Trente ans plus tard, avec beaucoup plus de données à disposition, il décide de corriger le tir.
L'allocation du Richer Retirement Portfolio
Le Richer Retirement Portfolio est une évolution du classique portefeuille 60/40. Bengen conserve la structure de base — une majorité d'obligations pour stabiliser, des actions pour la croissance — mais subdivise la poche actions en plusieurs segments de capitalisation, et ajoute une composante internationale.

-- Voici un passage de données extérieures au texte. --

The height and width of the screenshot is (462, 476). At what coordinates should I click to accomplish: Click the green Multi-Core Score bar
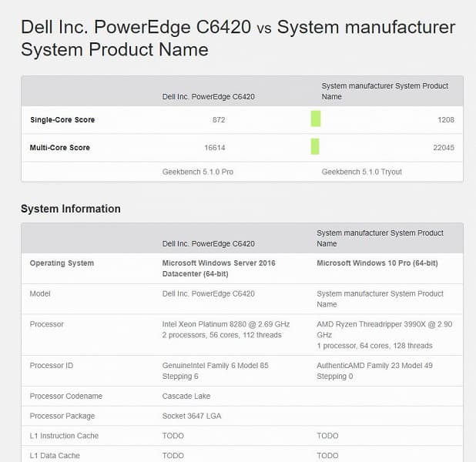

| ETF | Classe d'actifs | Pondération |
|---|---|---|
| IEF (iShares 7-10 Year Treasury) | Obligations moyen terme | 40% |
| IJR (iShares Core S&P Small Cap) | Small Caps US | 11% |
| IWC (iShares Micro-Cap) | Micro Caps US | 11% |
| IWR (iShares Russell Midcap) | Mid Caps US | 11% |
| EFA (iShares MSCI EAFE) | Actions internationales | 11% |
| SPY (SPDR S&P 500) | Large Caps US | 11% |
| SHV (iShares Short Treasury) | Bons du Trésor court terme | 5% |
La logique est claire : en accordant une part égale à chaque segment de capitalisation (large, mid, small, micro caps), Bengen cherche à capter la prime de taille documentée par les Prix Nobel Fama et French — les petites capitalisations surperforment structurellement les grandes sur le long terme. En pratique, les pondérations originales de Bengen sont 11% pour chaque catégorie (large cap, mid cap, small cap, micro cap), ce que Tyler de portfoliocharts.com a simplifié en regroupant large+mid d'un côté et small+micro de l'autre, faute de données historiques suffisantes sur les micro caps.

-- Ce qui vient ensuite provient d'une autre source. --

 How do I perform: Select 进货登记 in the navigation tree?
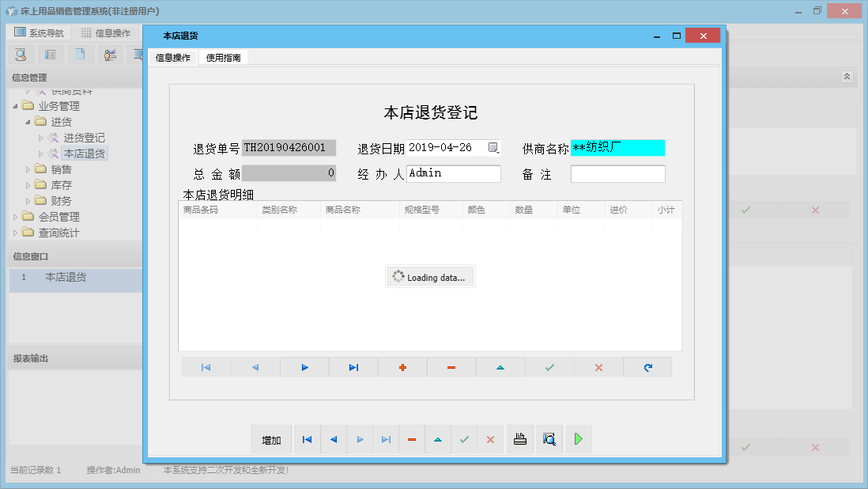[84, 138]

Pour mon backtest, j'ai utilisé les ETFs avec les pondérations préconisées par Bengen, en monnaie de base CHF, avec un rééquilibrage annuel et sans frais de transaction (car ils sont marginaux).
Backtest 2001-2026 en CHF : les résultats
Période d'analyse : du 17 août 2001 au 27 février 2026, soit près de 25 ans. Benchmark : S&P 500 (SPY).
| Indicateur | Richer Retirement | S&P 500 |
|---|---|---|
| Performance totale | 134,23% | 325,57% |
| CAGR (annualisé) | 3,53% | 6,08% |
| Drawdown maximum | -38,24% | -57,06% |
| Ratio de Sharpe | 0,24 | 0,37 |
| Corrélation avec S&P 500 | 0,90 | — |
Ces chiffres sont obtenus en CHF, ce qui explique l'écart avec les données de Tyler (en USD). L'appréciation du franc suisse sur la période pénalise mécaniquement tout portefeuille libellé en actifs étrangers. Tyler obtient un CAGR légèrement supérieur en dollars, ce qui est cohérent.
En dehors de l'effet de change, la performance reste modeste. Voyons pourquoi.
Le paradoxe des small et micro caps : pourquoi ça ne marche pas via ETF
Sur le papier, inclure des small caps, des mid caps et des micro caps devrait booster la performance, conformément aux travaux de Fama et French. Dans la pratique, les résultats sont décevants. La raison principale ? Les ETFs sont structurellement inadaptés aux petites capitalisations.
Voici ce que l'on observe concrètement :
Premièrement, les ETFs de micro caps comme IWC gèrent des masses d'argent considérables. Lorsqu'ils achètent ou vendent des titres de micro caps, ils impactent directement le cours par manque de liquidité. Leurs coûts de transaction réels sont donc bien supérieurs à ce que le TER affiché, déjà assez élevé (0,60%), laisse entendre.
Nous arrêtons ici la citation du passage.